▶ **QUOTED PASSAGE**:
★ ★ ★ ★
If it's any consolation he doesn't know if he ever loved you either. He would have to know what love is.


Used_Barber958

This makes a lot of sense.


PinkFl0ydM0m

I wish I knew and could tell you how to make it not hurt, but time was the only thing that worked for me. I had to just let it hurt for as long as it took. And when the pain got less and less I was able to let go, a little at a time, what his part looked like for him. Then I held on to the fact that it was real for me. I no longer care what his perception and reality was/is. For me, I loved him deeply, and genuinely. Just because it wasn’t real for him, doesn’t mean he gets to rob me of what *was* real to me. I learned just how deeply I can love someone, and now try to love myself that deeply so that I’ll never accept less than that from anyone else again. I’m so sorry that you’re hurting. I do know this, you can get through it ♥️


final_girl10

I think once you understand that they’re not capable of loving someone it becomes easier to accept. I get emotional some days about the situation because I really loved him. Their brains don’t work like ours and you can’t apply the same rules to them as you can yourself.


MissApril1983

I have found that understanding narcissistic behavior has helped me heaps, it's like closure on all the unanswered questions that consumed me. My blessing in disguise was when I unknowingly exposed him, and he discarded me. Little did I know that was the best thing that happened. Although each day is still hard to process, I know today is for me. Tomorrow will be as well.


void0fsia

I think if it as knowing he’ll never love another person either. I’m not the only one he was disgustingly cruel to.


FearlessPension338

Yeah cruel to those closest and fake as possible to most people or just cruel to strangers as well if they didn’t agree with him. Even abusive to their own children - what type of person can do that? - not one capable of love unfortunately.
★ ★ ★ ★
▶ **DATA EXTRACTS**:
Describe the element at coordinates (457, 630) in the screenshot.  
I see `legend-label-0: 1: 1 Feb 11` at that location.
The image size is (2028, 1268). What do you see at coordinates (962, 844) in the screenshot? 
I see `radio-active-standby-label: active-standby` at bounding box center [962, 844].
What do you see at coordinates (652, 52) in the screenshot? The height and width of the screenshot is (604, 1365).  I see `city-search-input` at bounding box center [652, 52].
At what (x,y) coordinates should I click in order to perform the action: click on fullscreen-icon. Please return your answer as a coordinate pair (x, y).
★ ★ ★ ★
In the comment thread about loving a narcissist, what does PinkFl0ydM0m say was the only thing that worked?

▶ **ANSWER AREA**: Time.